Habitué au duo, avec son batteur Julien Rufié, Michel Cloup a cette fois opté pour le solo total ou presque, après l’excellentissime A la ligne-Chansons d’usine où Pascal Bouaziz se joignait à la paire. Après, aussi, un non moins valeureux Danser, danser, danser sur les ruines enfanté avec son cogneur favori. Ici, il nous propose un Backflip au-dessus du chaos et si le discours tend, dans son titre comme dans ce qu’il narre, à faire la nique à notre amer quotidien, via la vision aiguisée du toulousain, il se pare en l’occurrence d’une rugosité récurrente, qui m’enthousiasme sans discontinuer. Guitares évidemment, boites à rythmes, synthés analogiques déglingués et textes clairvoyants constituent son arsenal, offensif au possible. Sur l’incitatif Lâcher prise, par exemple, son jouissif boucan atteint son paroxysme et ce, sur plus de sept minutes en rut. Les guitares bavent, entrent en crue. Le rythme est sec, saccadé, qui plus est entrainant. On en est au mitan de l’opus mais pas si vite, revenons donc à l’amorce qui tenant en un En attendant demain nerveux, convulsif, noise et ramassé, nous rend l’aujourd’hui bien meilleur. Le Backflip est une figure périlleuse, un brin casse-cou et Cloup, pour le coup, fait un peu le kamikaze. Sonore, cela va de soi, pour notre plus grand contentement. Bordel, heureusement qu’il est là, bien qu’ayant outrepassé la cinquantaine.
On jurerait d’ailleurs que non, tant le gaillard se montre vert et empile les bourre-pif de haute volée. Il les sertit de bruits vrillés, Mon ambulance les fait rejaillir et c’est sûrement pas pour le pire. Il y a, aussi, ce chant reconnaissable, presque innocent dans sa description de notre ère en déconfiture. « Viens avec moi, mourir de rire, et de joie ». J’arrive! Backflip au-dessus du chaos est une échappée, un pied de nez à l’époque, qui se trimbale entre rock raide, incrustes électro et rhétorique sans concessions, pour faire court. Introspection, fonceur, développe une dynamique punk-rock, se termine dans un torrent de grattes-cratère. Il est dense, il se danse. Vivement. Sur les ruines? Un peu partout, dès lors que tu le joues. Plutôt que de retomber Brûle Brûle Brûle, électro/rock/indus, riffe cru et te roule dessus. Tu nous gâtes Michel, on n’en demandait pas tant. Enfin si, à vrai dire. On en redemande, même, de ces coups de trique salvateurs.

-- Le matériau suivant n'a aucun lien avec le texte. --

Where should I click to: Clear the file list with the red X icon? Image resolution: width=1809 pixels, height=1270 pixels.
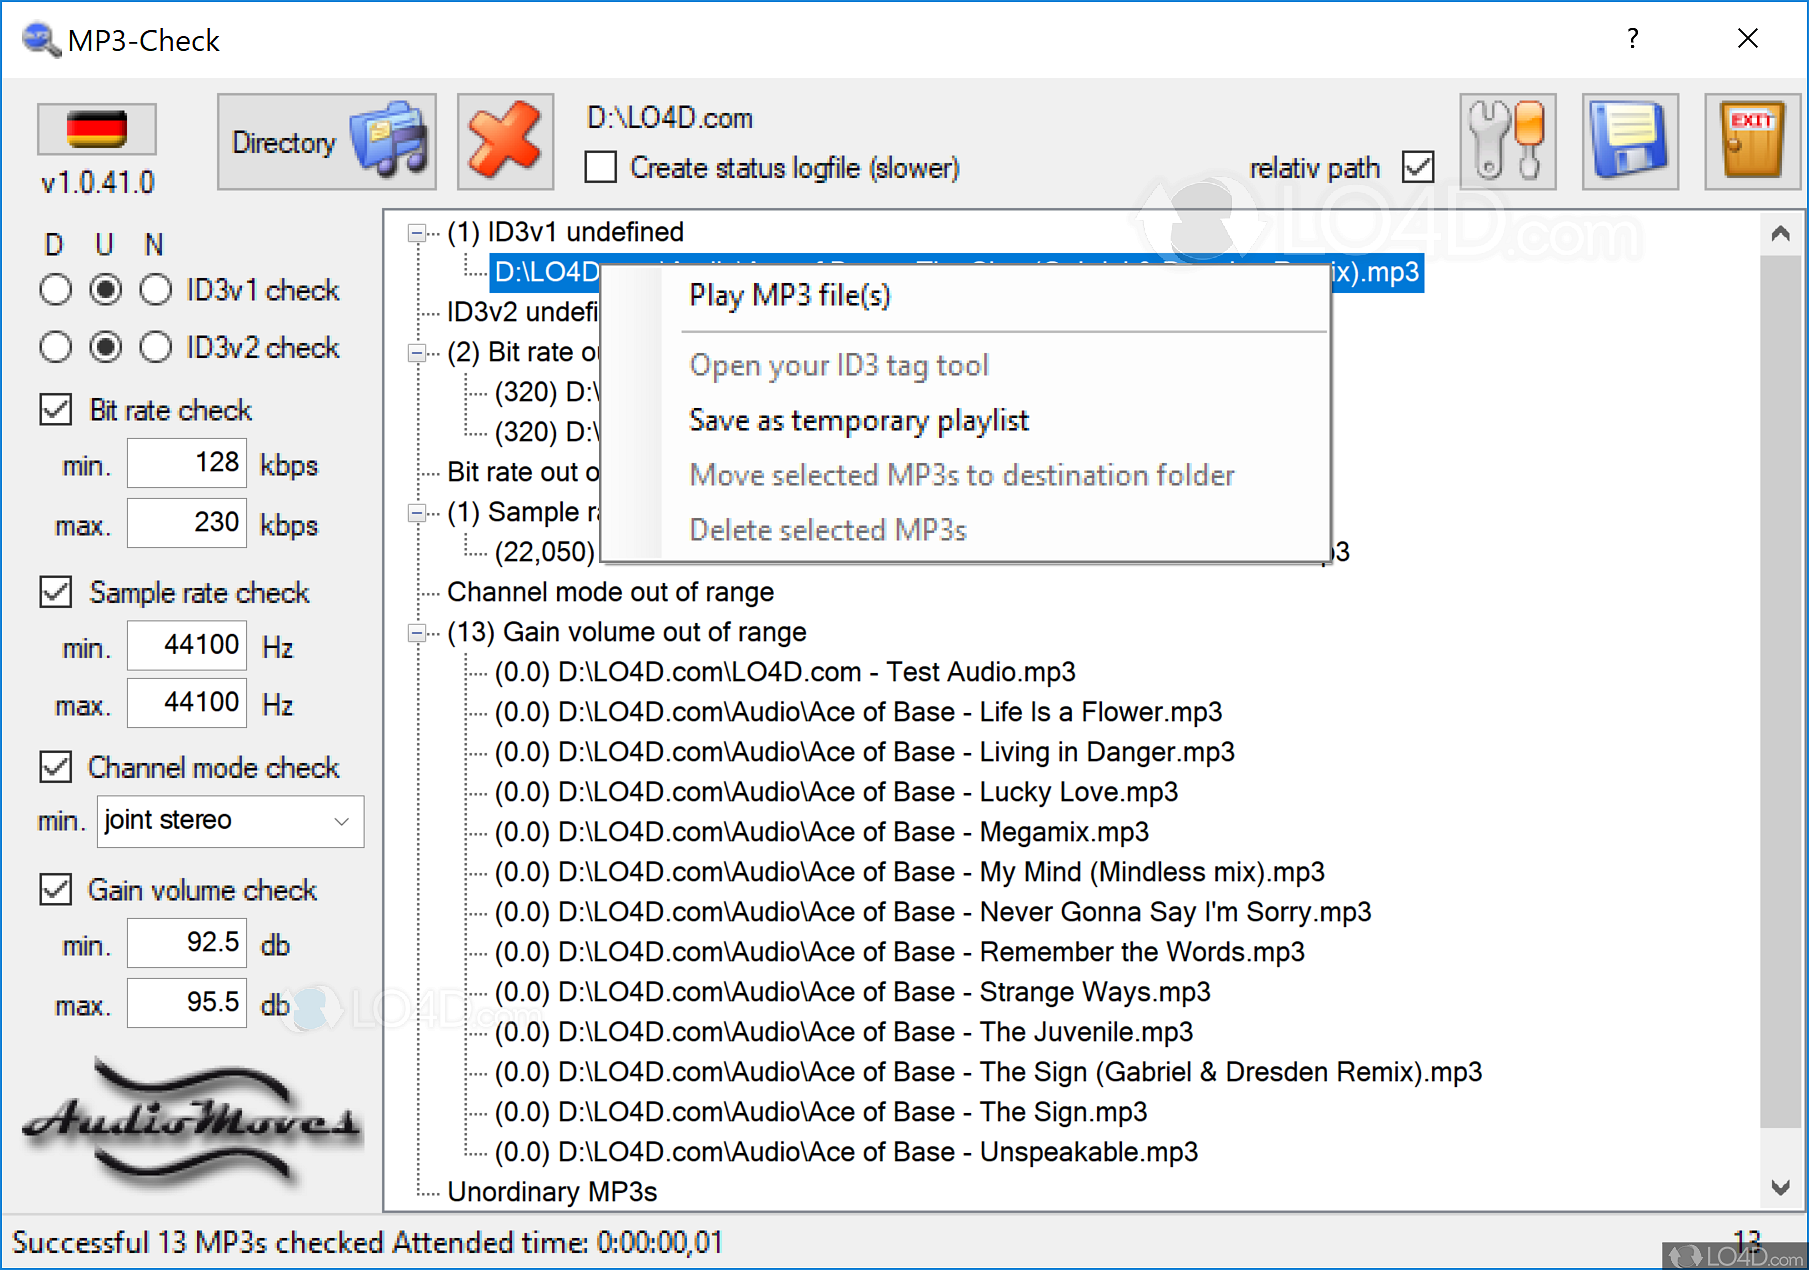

Après le Lâcher prise cité plus haut Résurrection, plus posé, voit ses guitares se faire plus claires. Le texte prend les rênes et ma foi, il n’a rien perdu. De son vrai, de son souci de l’autre, de sa criante humanité passée au filtre de décennies qui la nient et la dessoclent. Le propos se durcit, puis c’est fini. Dix ans, lui aussi plus bridé, privilégie l’aérien, au son de guitares encore une fois profitables. Il fait, presque, dans le serein. Michel Cloup, défendra sa pépite, sur scène, avec Julien Rufié, qui a contribué à la programmation rythmique de deux titres sur la chaude galette, et Manon Labry, de No Milk Today, à la guitare et à la basse. Ces deux-là ont apporté, en ce qui concerne l’opus en présence, une contribution à hauteur de leur touches respectives.
Vieillir, d’abord électro-psyché, lance la dernière ligne droite en s’élevant bien haut. Michel nous encièle, il nous soumet à des secousses façon Young Gods. L’azur est couvert, le titre s’emporte, se clôt dans du sonique nourri. Qu’est-ce que je l’aime, ce Backflip au dessus du chaos! J’en vieillis mieux, revigoré par ses stridences et fulgurances. Sa sève m’inonde, Ciao bye bye s’élague de tout bruitisme mais revêt une peau électro qui tranquillement ondule, céleste. Michel Cloup est ici à son zénith, ardent par tous temps, inspiré comme jamais ou plutôt, comme toujours. Ciao bye bye est beau, mais ne peut s’empêcher de virer rugueux. C’est tant mieux. En toute fin de saut L’internationale 2022, à l’introduction bellote, du passé fait table rase. Nous ne sommes rien, soyons tout. C’est bel et bien ça, monsieur Cloup. L’espoir est plus que jamais de mise, ta relecture le ravive magistralement et conclut ton disque avec une prestance pop déliée qui ne fait qu’en pousser l’impact. Superbe ouvrage, fait de rage, d’espérance clamée ici avec force sons colériques, que ce Backflip au dessus du chaos. Et vivement la scène!